**What this task involves:** Exactly and only the lines below from the one containing "You are a computer-use" down to the one containing "Task: Select the 裁剪 crop tool" are wanted, both included; please exclude every picture.

:: Information provided ::

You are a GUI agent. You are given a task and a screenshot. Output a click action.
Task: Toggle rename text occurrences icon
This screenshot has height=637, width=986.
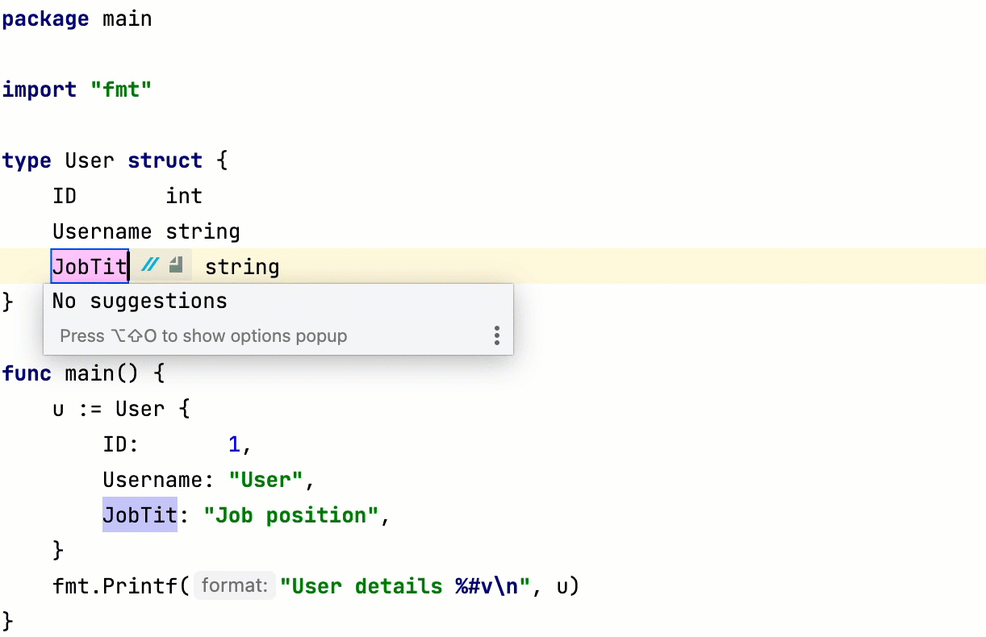(177, 265)
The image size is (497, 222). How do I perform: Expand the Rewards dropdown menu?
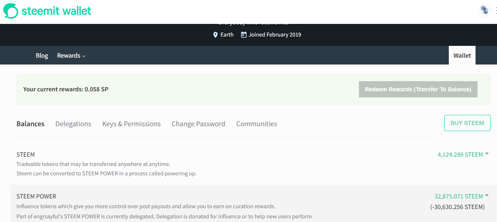(x=71, y=56)
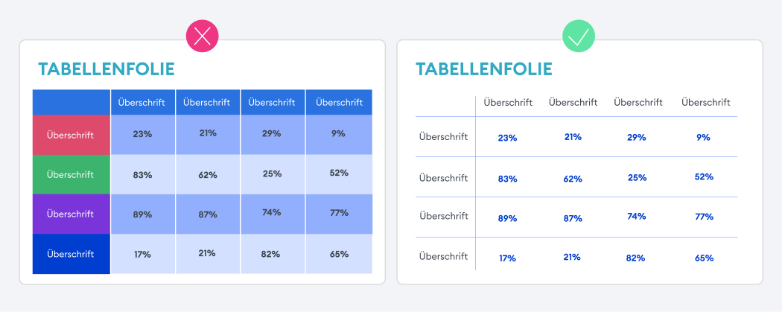The width and height of the screenshot is (782, 312).
Task: Click the 9% cell in the left colored table
Action: (339, 134)
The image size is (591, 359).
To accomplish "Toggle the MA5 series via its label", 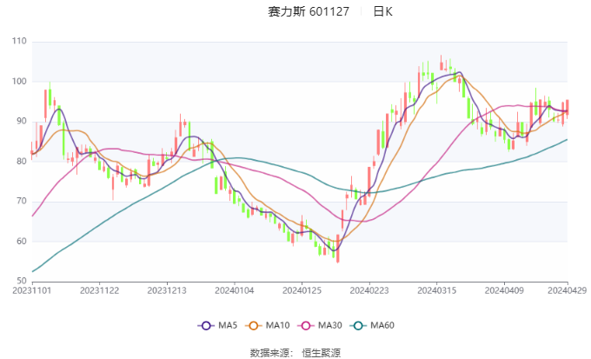I will [x=228, y=325].
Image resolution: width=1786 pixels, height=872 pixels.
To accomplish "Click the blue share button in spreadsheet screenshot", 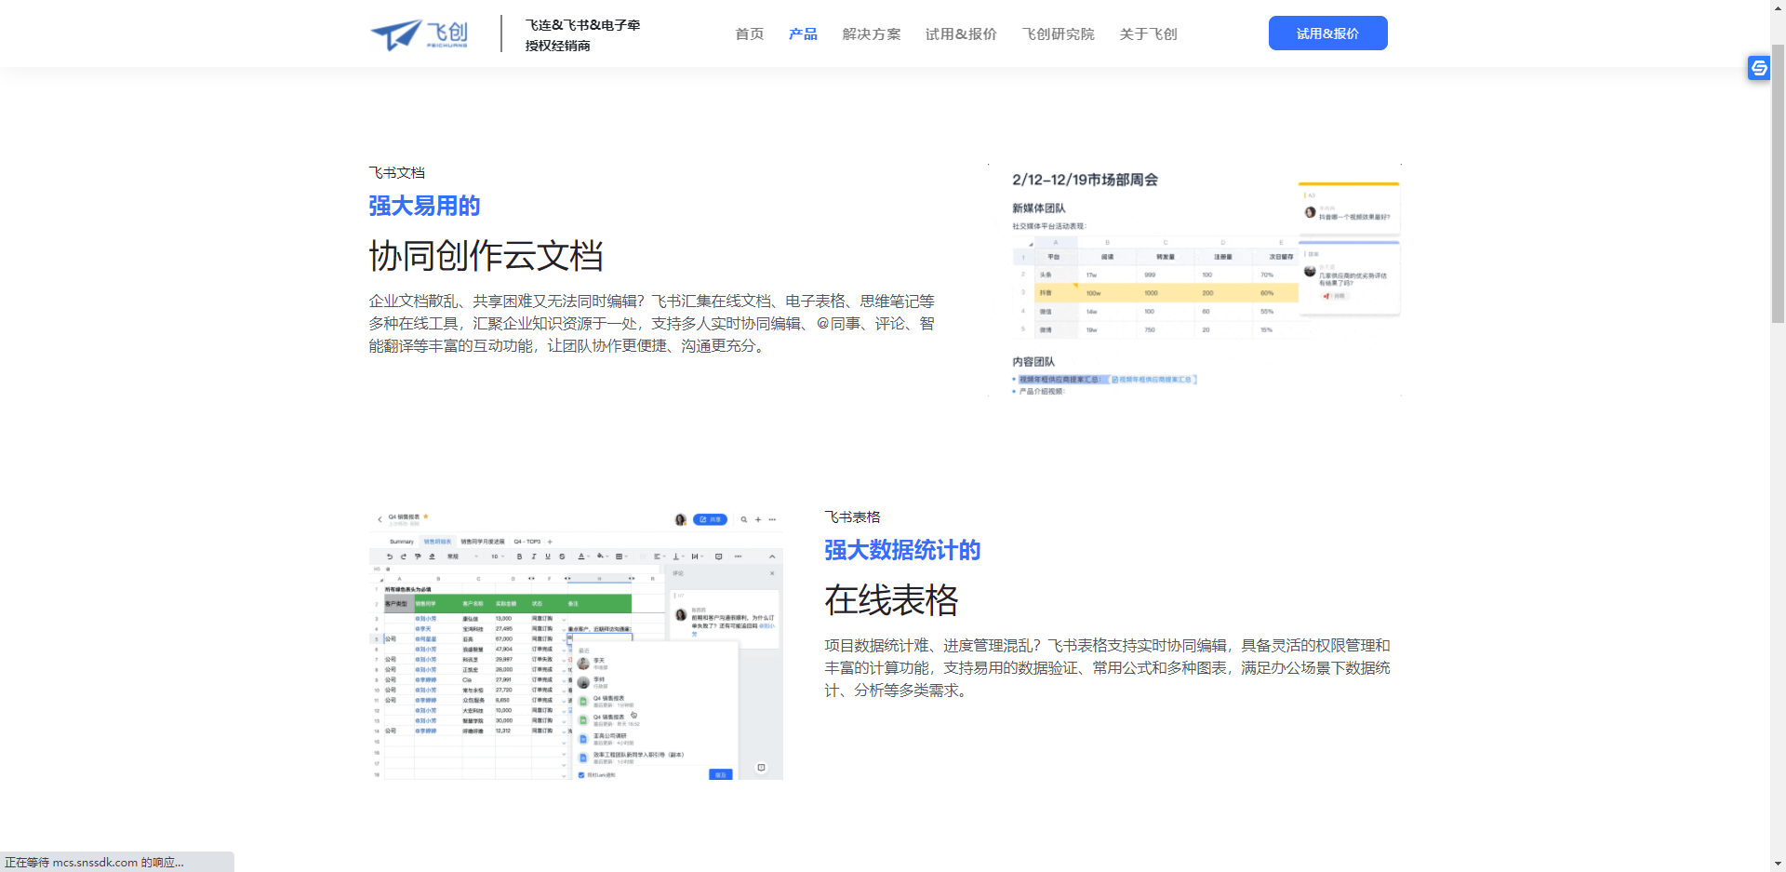I will pos(710,519).
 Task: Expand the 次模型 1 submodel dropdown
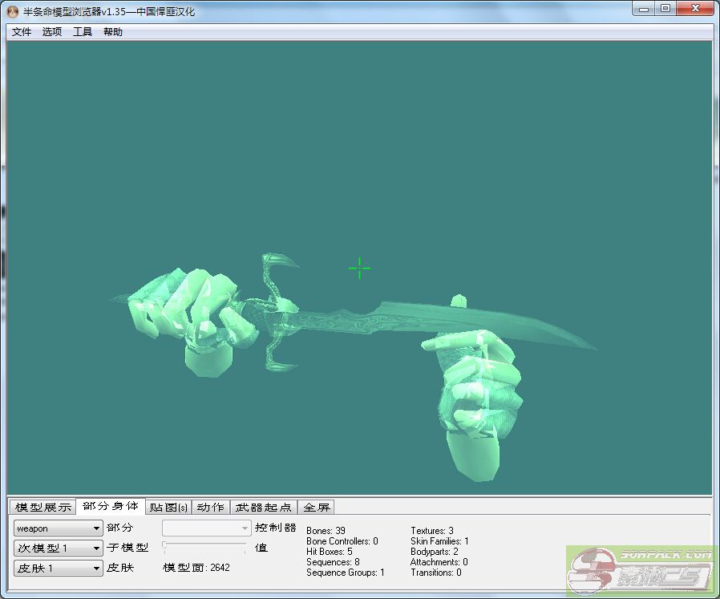point(59,548)
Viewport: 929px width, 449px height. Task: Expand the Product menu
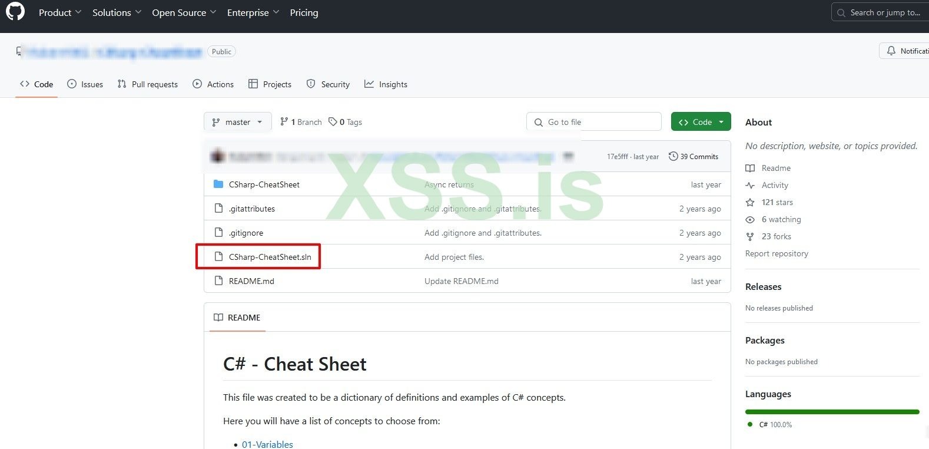tap(60, 12)
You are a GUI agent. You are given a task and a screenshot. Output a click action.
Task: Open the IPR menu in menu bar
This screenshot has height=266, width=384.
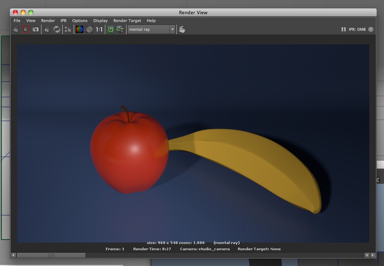point(63,21)
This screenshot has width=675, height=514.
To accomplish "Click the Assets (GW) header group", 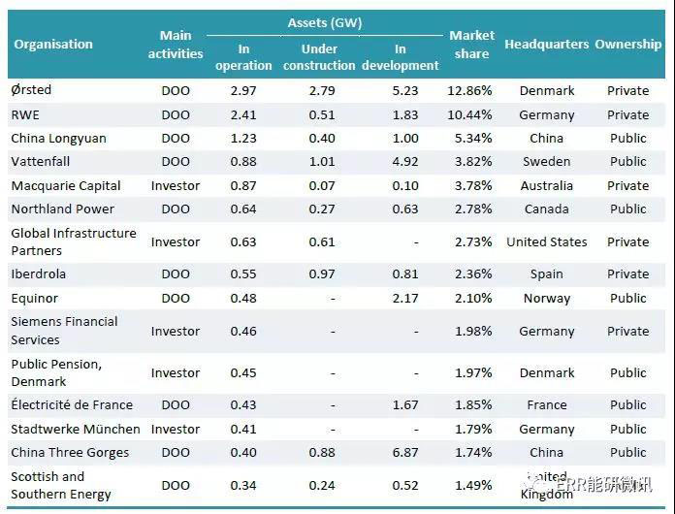I will 321,21.
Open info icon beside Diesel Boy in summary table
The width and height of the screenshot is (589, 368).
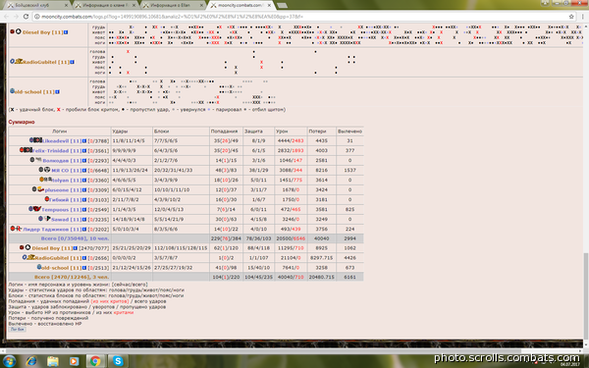(x=76, y=248)
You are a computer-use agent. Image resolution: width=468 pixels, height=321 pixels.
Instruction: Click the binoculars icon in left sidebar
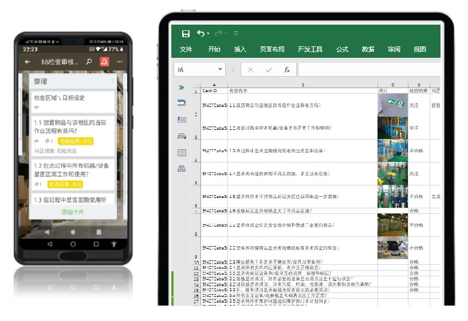pyautogui.click(x=182, y=169)
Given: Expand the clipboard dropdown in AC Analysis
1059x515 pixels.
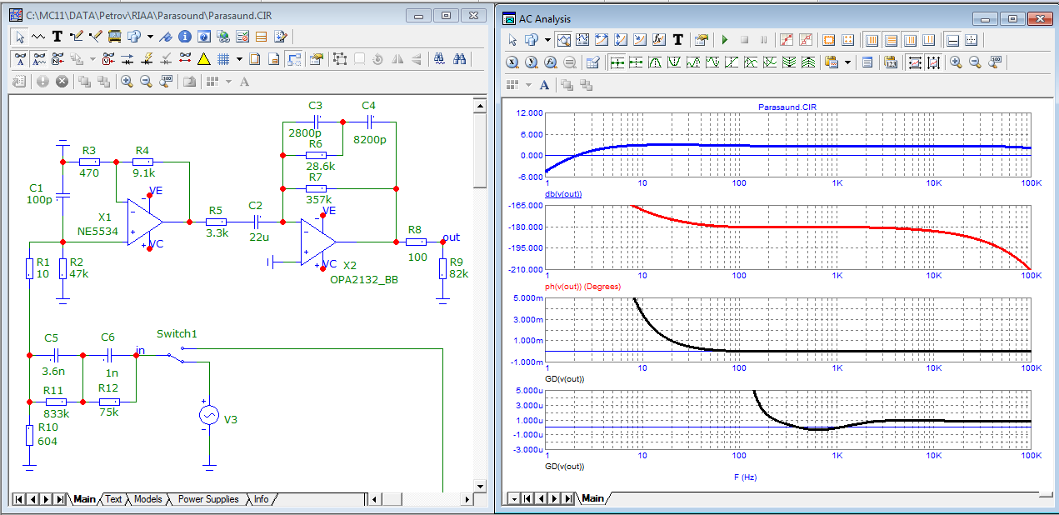Looking at the screenshot, I should click(848, 63).
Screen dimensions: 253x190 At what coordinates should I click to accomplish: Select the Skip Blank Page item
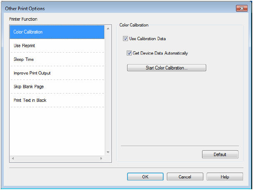[57, 87]
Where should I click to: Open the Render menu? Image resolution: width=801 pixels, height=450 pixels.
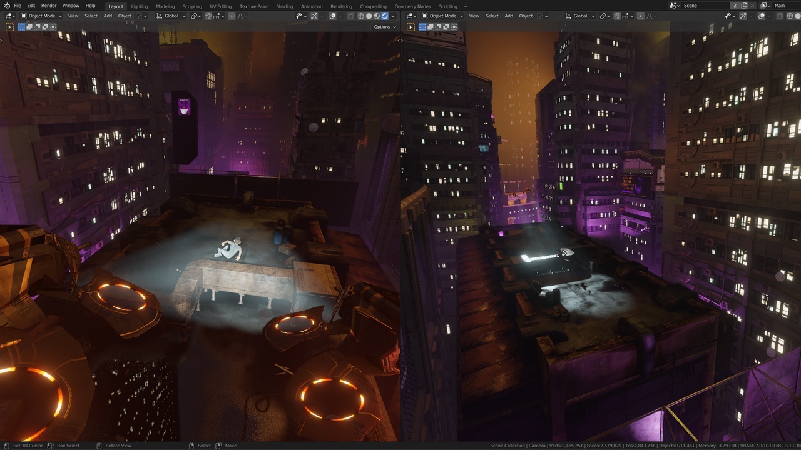pos(49,6)
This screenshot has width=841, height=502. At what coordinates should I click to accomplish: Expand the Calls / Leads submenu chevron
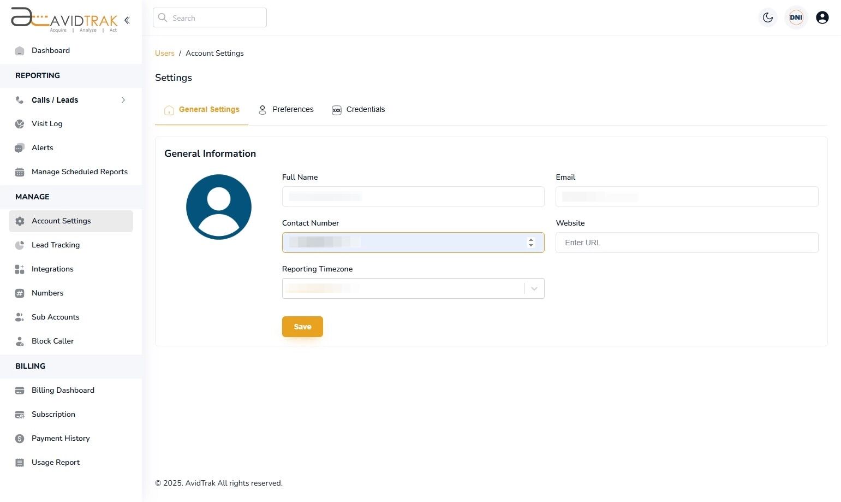click(123, 100)
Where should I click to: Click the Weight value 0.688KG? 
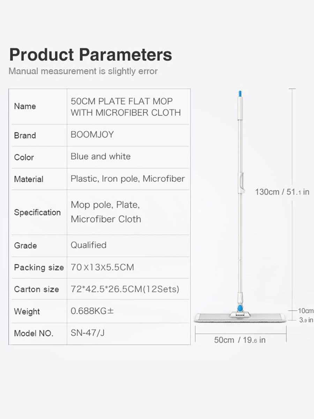[x=92, y=310]
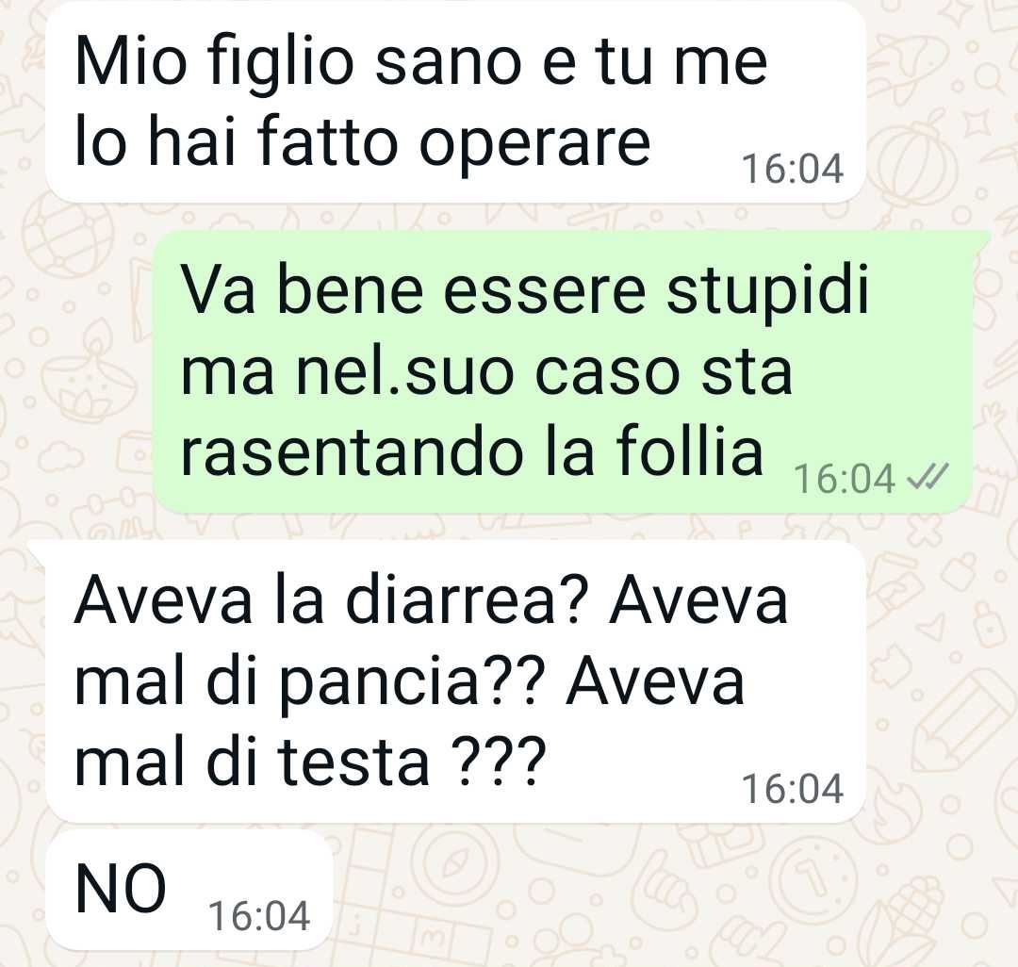Tap the 16:04 timestamp on green message

[x=846, y=479]
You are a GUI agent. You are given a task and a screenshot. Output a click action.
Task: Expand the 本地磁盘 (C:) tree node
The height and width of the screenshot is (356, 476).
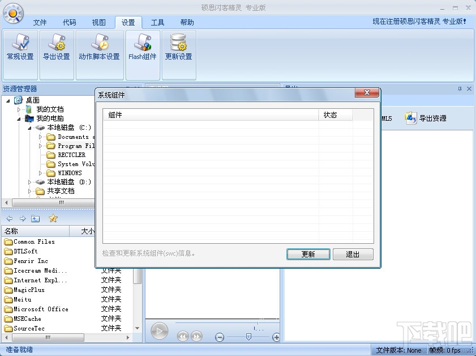[x=29, y=128]
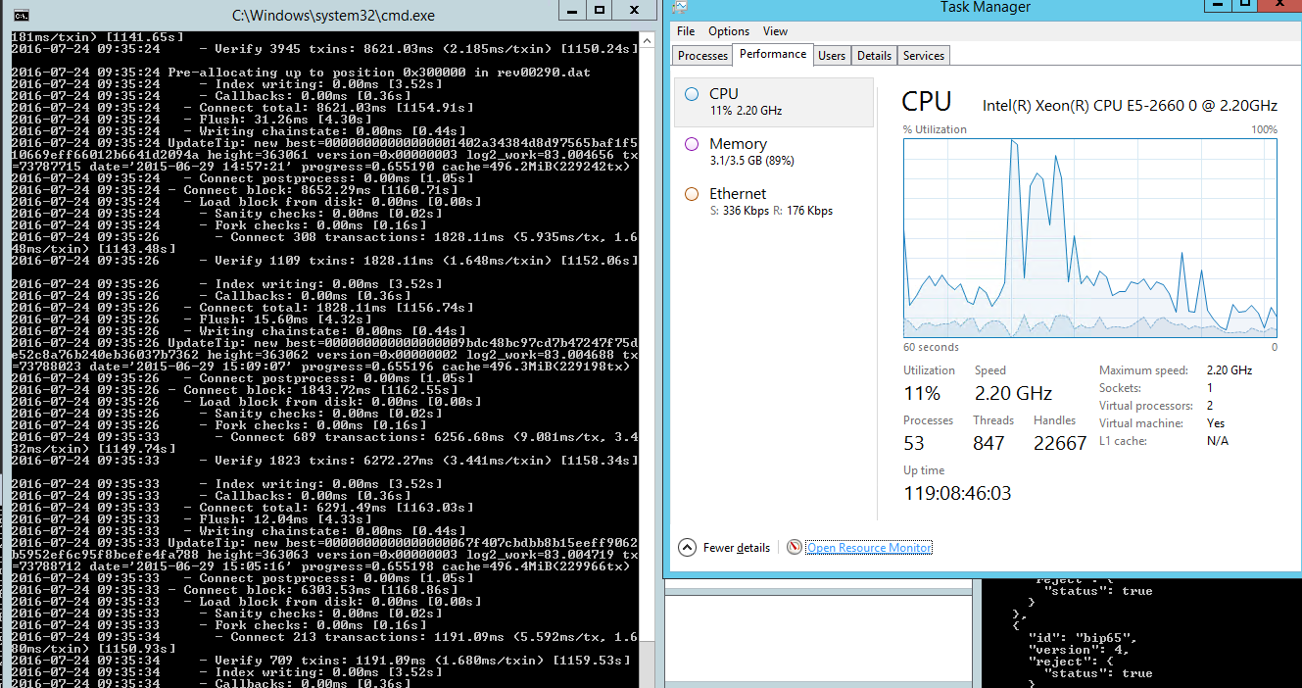Click the cmd.exe system icon in title bar

coord(22,15)
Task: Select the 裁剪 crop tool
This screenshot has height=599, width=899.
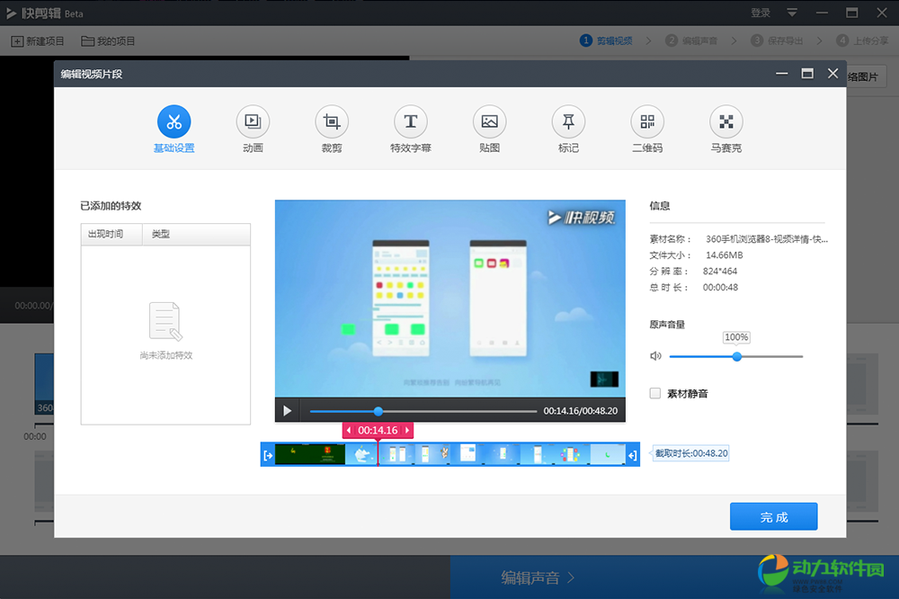Action: pos(332,121)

:::

**Exercise solution:**
You are a computer-use agent. Image resolution: width=468 pixels, height=321 pixels.
Instruction: Click the binoculars icon in left sidebar
pyautogui.click(x=182, y=169)
Given: Expand the clipboard dropdown in AC Analysis
1059x515 pixels.
Looking at the screenshot, I should click(848, 63).
Screen dimensions: 253x190 At what coordinates should I click to accomplish: Select the Skip Blank Page item
[57, 87]
Where should I click to: Open the Render menu? Image resolution: width=801 pixels, height=450 pixels.
pos(49,6)
This screenshot has width=841, height=502. At what coordinates should I click to accomplish: Expand the Calls / Leads submenu chevron
click(123, 100)
Where should I click to: Click the Weight value 0.688KG? 
[x=92, y=310]
Tap the 16:04 timestamp on green message

[x=846, y=479]
You are a GUI agent. You are given a task and a screenshot. Output a click action.
Task: Expand the 本地磁盘 (C:) tree node
The height and width of the screenshot is (356, 476).
[x=29, y=128]
Click the cmd.exe system icon in title bar

coord(22,15)
Task: Select the 裁剪 crop tool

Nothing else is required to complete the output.